**Reading text**

Re: Evolution and Salvation

From: Jim Armstrong (
Date: Wed Sep 17 2003 - 14:54:58 EDT

  • Next message: Michael Roberts: "Re: Post-Empiricism Science: A little surprised"

    Well-stated. At one level, I am a little surprised at the lack of
    interest in (resistance against) considering a viewpoint like RFEP, at
    least for its intrinsic value as a valid alternative perspective.

    One contrary view posits that God is actively and constantly involved
    with Creation in direct agency without which natural laws would lose
    their dependability and perhaps even cease to have meaning.
    Another posits that God put his Creation into motion, but still
    interacts with it episodically to achieve his purposes.

    In contrast with these ideas, RFEP suggests that the natural physical
    world might not even need God's interaction at all in order to achieve
    his objectives in the natural physical world aspect of his creation.
    I hope I phrased this preceding sentence carefully enough to connect it
    with the next consequential point.
    RFEP and similar ideas shift the spotlight from God's activity in the
    physical world to the non-physical domain, offering instead the idea
    that God's ultimate objectives, those that are the substance for his
    intent and hope in Creation, lie outside the physical domain.

    Wow! What a strange thought! :-)

    We in Christendom hold in common (I think) an idea that God is
    transcendent with respect to the physical world. The present state of
    humans is that we have either a unique or at least a higher capacity to
    abstract, think about and discover that which transcends the physical
    world. Is it too peculiar an idea to think that this transcendant
    domain is where God is primarily (if not completely) active, that the
    physical world has done (is doing) its job with complete competency, and
    that God needs nothing particularly of the natural physical world other
    than to serve as a medium for the creation of a being with these capacities?

    Any purpose and activity in the spiritual realm is not at risk with
    RFEP. What is at risk is our understandable desire for order and meaning
    in the natural physical world, and for there to be a supernatural
    active advocate for our physical well-being.

    On the one hand, we speak pretty uniformly about God's ultimate
    objectives being spiritual in nature. But are we consistent in that
    regard in needing assurance that he is concerned and a
    continuously-active agent as well for the physical? Perhaps more to the
    point, why do those LARGE questions persist with respect to reconciling
    our concepts of the attributes and activities of God with observations
    about evil, pain, hunger, injustice, etc. in our physical world?

**Aim**
Continue the mailing-list post on evolution and salvation from the point where it stops, in the same voice and line of argument.

**Supplied entries**
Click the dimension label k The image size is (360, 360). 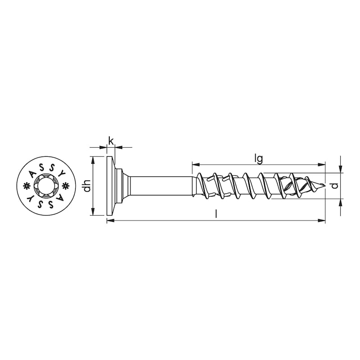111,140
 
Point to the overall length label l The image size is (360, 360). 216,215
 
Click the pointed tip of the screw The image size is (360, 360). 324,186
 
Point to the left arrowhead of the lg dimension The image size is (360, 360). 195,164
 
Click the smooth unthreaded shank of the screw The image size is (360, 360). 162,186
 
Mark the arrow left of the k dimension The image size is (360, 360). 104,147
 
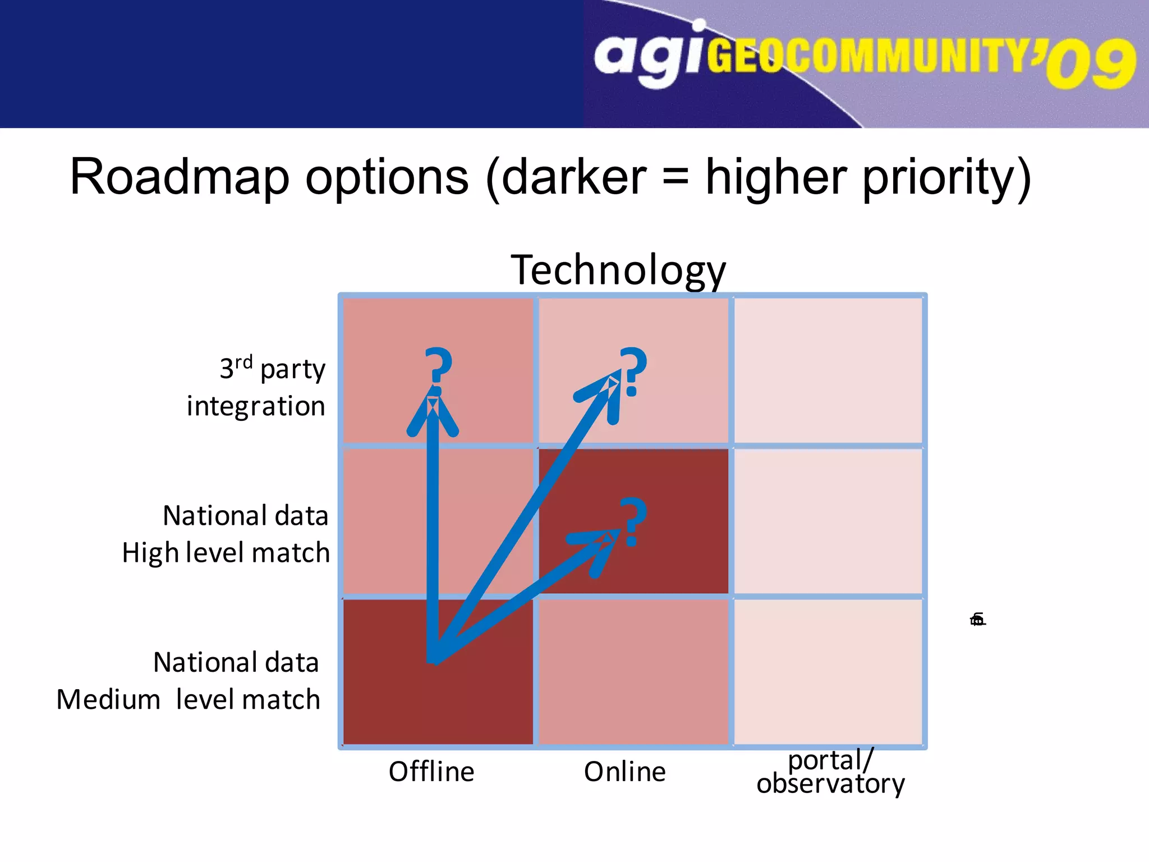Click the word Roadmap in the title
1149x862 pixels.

**Output below**
    RFEP says those questions are valid and challenges us to stay on track
    with the former, ... to think more deeply about the natural but
    non-physical aspects of our being and purpose.

    That seems like a good thing, and a good basis for giving RFEP and
    similar ideas serious consideration, and acknowledging it as a valid
    alternative perspective - even if it "ultimately" proves too
    uncomfortable to embrace.

    That said, the fact that RFEP derives in part from taking a steely-eyed
    look at our own experience is a complicating factor in such a
    consideration. It is pretty difficult to set aside (to the best of our
    ability) the many factors that color our interpretation of experience,
    and think of those events and circumstances of life more in the sense of
    uninflected data. That difficulty alone will make the consideration of
    RFEP difficult for many, ...perhaps impossible for some.

    - JimA wrote:

    >Regarding your question to Howard below, let me try to explain in general
    >terms how I (and I think also other Christian evolutionists) understand and
    >appreciate Howard's RFEP. The Robust Formational Economy Principle (RFEP)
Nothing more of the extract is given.